**** Data for review ****

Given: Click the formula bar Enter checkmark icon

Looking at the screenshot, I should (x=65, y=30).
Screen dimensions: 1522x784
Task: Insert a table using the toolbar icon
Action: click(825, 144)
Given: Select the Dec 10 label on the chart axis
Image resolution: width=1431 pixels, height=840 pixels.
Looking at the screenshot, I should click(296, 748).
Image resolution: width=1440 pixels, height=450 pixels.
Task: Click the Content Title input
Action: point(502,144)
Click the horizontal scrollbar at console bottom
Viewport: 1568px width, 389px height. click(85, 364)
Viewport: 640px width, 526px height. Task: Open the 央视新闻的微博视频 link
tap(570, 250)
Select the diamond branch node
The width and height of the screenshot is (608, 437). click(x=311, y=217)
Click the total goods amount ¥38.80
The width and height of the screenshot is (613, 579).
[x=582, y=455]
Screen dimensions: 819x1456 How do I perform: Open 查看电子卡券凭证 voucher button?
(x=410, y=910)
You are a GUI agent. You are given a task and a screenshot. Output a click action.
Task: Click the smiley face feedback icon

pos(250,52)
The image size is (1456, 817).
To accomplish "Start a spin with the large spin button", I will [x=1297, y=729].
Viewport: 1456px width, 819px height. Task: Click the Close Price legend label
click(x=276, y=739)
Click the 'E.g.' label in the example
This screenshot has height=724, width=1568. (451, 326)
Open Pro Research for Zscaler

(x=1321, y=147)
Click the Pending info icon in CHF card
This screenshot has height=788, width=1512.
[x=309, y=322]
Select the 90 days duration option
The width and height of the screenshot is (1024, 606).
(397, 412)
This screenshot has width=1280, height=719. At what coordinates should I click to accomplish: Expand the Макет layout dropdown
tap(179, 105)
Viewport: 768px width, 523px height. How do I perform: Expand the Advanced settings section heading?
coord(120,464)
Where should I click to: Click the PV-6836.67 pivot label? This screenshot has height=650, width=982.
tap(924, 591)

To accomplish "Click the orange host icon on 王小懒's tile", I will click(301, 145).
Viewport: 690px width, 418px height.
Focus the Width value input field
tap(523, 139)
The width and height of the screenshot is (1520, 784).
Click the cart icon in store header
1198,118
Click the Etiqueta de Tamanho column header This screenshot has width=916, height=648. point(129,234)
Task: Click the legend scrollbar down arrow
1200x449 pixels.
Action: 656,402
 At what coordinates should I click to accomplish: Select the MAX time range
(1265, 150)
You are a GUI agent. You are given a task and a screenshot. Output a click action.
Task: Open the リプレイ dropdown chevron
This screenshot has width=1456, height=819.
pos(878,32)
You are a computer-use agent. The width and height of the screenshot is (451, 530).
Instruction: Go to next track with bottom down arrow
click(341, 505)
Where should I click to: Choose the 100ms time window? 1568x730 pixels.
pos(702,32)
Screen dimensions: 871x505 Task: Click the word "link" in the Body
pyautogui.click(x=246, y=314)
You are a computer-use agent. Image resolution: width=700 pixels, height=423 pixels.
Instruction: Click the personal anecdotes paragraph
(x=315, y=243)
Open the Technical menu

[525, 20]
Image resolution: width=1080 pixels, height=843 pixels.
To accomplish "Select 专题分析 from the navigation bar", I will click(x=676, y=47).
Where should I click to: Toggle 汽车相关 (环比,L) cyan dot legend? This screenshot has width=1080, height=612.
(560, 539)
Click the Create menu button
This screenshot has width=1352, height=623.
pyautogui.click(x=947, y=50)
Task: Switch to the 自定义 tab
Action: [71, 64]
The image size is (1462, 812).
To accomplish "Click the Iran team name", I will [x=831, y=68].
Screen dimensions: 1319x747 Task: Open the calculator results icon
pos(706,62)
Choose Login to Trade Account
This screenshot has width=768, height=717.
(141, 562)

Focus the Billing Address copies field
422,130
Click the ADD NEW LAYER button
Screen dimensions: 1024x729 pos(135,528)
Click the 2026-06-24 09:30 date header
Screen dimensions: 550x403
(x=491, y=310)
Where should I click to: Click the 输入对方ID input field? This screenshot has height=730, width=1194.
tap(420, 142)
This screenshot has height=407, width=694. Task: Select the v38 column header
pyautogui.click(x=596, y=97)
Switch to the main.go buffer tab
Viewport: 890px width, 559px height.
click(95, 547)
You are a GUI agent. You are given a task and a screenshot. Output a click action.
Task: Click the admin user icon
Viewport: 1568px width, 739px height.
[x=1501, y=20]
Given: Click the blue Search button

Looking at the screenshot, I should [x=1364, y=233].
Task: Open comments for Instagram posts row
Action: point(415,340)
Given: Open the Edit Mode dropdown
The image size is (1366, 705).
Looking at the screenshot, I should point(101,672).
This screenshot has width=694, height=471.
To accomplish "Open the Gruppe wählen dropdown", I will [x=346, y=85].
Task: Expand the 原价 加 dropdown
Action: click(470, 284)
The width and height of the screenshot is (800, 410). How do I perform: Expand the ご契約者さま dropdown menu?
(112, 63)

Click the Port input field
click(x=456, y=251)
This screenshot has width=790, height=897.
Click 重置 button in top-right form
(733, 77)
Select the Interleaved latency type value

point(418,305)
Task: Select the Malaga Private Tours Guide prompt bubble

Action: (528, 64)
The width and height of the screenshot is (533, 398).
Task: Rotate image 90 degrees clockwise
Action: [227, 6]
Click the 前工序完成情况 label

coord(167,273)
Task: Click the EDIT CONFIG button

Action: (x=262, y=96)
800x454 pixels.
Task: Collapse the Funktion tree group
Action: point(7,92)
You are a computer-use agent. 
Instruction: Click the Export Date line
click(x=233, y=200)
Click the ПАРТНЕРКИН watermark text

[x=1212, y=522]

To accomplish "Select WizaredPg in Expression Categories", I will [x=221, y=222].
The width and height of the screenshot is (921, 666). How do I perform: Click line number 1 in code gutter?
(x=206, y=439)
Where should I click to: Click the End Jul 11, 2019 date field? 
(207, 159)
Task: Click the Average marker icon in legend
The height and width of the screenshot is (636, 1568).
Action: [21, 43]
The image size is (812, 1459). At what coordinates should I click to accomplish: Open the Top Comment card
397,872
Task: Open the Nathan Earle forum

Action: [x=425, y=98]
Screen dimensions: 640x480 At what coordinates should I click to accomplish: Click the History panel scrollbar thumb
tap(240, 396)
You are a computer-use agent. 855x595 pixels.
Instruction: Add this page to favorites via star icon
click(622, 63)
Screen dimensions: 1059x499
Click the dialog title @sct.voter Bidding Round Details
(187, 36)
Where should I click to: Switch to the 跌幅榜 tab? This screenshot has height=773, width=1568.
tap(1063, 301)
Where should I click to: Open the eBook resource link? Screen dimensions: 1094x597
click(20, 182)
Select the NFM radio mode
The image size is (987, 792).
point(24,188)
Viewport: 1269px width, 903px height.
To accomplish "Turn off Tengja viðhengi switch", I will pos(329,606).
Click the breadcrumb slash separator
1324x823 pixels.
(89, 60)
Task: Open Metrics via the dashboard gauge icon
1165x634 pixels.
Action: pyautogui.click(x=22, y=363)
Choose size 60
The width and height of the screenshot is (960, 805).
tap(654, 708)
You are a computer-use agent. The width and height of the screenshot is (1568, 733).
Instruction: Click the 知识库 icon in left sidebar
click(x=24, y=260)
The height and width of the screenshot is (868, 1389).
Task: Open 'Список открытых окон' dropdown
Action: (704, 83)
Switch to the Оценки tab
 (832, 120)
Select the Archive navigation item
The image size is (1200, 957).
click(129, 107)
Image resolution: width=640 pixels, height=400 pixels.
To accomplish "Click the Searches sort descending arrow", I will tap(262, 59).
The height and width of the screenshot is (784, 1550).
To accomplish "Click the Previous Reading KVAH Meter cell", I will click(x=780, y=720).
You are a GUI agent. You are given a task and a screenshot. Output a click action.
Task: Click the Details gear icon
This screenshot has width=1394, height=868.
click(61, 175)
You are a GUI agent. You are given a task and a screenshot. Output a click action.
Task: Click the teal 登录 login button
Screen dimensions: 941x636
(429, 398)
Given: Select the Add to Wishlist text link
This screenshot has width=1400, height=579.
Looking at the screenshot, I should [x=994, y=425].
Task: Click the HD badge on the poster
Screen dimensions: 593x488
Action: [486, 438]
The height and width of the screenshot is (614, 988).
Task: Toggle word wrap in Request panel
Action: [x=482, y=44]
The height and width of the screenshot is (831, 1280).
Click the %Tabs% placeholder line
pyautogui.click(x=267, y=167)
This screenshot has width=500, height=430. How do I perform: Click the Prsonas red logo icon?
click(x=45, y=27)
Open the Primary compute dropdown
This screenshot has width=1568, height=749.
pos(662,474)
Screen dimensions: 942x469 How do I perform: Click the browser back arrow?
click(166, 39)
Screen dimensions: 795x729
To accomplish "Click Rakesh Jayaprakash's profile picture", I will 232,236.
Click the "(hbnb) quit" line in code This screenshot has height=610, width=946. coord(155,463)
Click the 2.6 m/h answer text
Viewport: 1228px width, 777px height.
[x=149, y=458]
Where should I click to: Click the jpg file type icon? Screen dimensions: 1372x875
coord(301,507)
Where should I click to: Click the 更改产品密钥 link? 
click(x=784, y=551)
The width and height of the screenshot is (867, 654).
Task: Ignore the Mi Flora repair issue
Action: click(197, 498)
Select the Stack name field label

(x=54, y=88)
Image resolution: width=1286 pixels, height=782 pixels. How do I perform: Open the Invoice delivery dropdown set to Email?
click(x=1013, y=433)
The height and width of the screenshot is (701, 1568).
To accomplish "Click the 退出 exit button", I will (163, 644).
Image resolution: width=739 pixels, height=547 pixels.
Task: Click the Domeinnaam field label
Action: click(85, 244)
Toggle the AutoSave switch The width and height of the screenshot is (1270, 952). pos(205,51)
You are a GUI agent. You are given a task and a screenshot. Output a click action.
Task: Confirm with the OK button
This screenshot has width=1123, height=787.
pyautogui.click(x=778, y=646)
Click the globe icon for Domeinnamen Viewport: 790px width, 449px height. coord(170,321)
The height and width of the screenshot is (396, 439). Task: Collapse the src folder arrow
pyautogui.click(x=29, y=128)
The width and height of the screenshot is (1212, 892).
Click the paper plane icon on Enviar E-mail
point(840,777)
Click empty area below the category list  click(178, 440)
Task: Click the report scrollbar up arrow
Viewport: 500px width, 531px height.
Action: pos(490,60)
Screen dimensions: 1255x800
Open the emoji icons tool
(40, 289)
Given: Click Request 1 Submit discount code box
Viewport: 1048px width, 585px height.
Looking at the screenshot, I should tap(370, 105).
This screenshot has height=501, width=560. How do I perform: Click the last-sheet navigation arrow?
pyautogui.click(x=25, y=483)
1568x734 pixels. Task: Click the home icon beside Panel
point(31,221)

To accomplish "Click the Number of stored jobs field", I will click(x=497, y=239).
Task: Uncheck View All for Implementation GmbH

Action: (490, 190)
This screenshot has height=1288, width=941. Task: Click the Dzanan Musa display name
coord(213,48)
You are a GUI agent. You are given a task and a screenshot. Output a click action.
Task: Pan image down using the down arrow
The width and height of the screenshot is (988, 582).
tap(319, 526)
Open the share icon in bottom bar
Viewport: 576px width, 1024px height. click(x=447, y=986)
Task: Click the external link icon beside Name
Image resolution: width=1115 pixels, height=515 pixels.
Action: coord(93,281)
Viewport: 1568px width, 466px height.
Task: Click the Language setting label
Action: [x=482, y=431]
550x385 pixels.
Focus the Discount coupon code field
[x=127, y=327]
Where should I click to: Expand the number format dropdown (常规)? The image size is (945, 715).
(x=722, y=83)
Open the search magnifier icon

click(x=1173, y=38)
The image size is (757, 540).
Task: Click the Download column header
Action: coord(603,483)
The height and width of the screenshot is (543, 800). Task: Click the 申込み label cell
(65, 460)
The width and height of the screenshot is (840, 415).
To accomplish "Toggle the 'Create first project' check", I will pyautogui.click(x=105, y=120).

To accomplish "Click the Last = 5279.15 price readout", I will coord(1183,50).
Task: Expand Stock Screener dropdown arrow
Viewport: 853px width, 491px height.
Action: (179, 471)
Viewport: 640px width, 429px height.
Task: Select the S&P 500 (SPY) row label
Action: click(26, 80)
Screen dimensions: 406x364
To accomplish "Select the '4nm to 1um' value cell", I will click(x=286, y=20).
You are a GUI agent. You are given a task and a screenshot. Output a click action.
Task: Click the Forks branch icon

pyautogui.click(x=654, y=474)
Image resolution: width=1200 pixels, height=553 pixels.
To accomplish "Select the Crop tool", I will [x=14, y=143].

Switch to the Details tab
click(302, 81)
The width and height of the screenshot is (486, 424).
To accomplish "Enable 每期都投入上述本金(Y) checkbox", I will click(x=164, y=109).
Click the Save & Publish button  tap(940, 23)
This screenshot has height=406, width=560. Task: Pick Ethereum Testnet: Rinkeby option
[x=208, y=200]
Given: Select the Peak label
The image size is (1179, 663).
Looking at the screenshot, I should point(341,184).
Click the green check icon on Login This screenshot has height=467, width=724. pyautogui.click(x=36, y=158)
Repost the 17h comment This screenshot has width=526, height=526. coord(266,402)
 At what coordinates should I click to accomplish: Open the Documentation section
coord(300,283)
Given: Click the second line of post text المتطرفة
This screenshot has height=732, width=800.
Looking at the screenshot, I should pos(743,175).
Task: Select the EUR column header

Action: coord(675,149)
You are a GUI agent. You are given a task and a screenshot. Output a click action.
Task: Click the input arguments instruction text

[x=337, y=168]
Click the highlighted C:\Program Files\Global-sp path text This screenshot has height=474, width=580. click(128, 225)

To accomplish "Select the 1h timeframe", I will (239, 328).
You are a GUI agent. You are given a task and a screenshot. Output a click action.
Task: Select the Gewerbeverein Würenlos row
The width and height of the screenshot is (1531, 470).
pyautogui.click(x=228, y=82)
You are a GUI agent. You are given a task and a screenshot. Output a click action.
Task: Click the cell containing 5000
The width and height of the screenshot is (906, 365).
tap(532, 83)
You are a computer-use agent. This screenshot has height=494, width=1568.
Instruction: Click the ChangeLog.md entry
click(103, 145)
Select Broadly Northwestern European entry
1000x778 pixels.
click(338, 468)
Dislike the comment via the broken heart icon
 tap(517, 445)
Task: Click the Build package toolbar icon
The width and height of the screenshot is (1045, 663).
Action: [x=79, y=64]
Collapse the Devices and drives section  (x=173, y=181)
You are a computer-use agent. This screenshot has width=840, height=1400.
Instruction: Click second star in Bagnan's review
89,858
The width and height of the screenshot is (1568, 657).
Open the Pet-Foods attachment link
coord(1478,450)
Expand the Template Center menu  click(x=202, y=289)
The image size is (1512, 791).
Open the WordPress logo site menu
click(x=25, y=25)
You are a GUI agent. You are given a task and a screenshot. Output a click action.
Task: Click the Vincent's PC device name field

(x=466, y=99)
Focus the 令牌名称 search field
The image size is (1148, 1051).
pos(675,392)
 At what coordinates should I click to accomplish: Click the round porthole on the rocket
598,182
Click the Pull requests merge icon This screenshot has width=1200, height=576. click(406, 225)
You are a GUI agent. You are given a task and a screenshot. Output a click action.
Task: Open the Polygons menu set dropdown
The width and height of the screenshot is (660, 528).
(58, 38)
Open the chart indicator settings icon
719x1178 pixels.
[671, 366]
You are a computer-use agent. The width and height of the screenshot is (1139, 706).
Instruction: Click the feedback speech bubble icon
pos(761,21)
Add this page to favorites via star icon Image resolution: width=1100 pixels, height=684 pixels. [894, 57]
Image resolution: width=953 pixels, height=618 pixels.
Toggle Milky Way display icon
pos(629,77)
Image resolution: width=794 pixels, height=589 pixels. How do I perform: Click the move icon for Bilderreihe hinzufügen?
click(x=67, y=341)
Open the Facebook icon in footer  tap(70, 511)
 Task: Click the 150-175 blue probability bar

****

- _Task brief_
I need exact copies of the lines from the one holding "Add this page to favorites via star icon Image" through the end of the records above, and nothing beyond them.

- _Written reply_
Add this page to favorites via star icon Image resolution: width=1100 pixels, height=684 pixels. [894, 57]
Image resolution: width=953 pixels, height=618 pixels.
Toggle Milky Way display icon
pos(629,77)
Image resolution: width=794 pixels, height=589 pixels. How do I perform: Click the move icon for Bilderreihe hinzufügen?
click(x=67, y=341)
Open the Facebook icon in footer  tap(70, 511)
 Task: Click the 150-175 blue probability bar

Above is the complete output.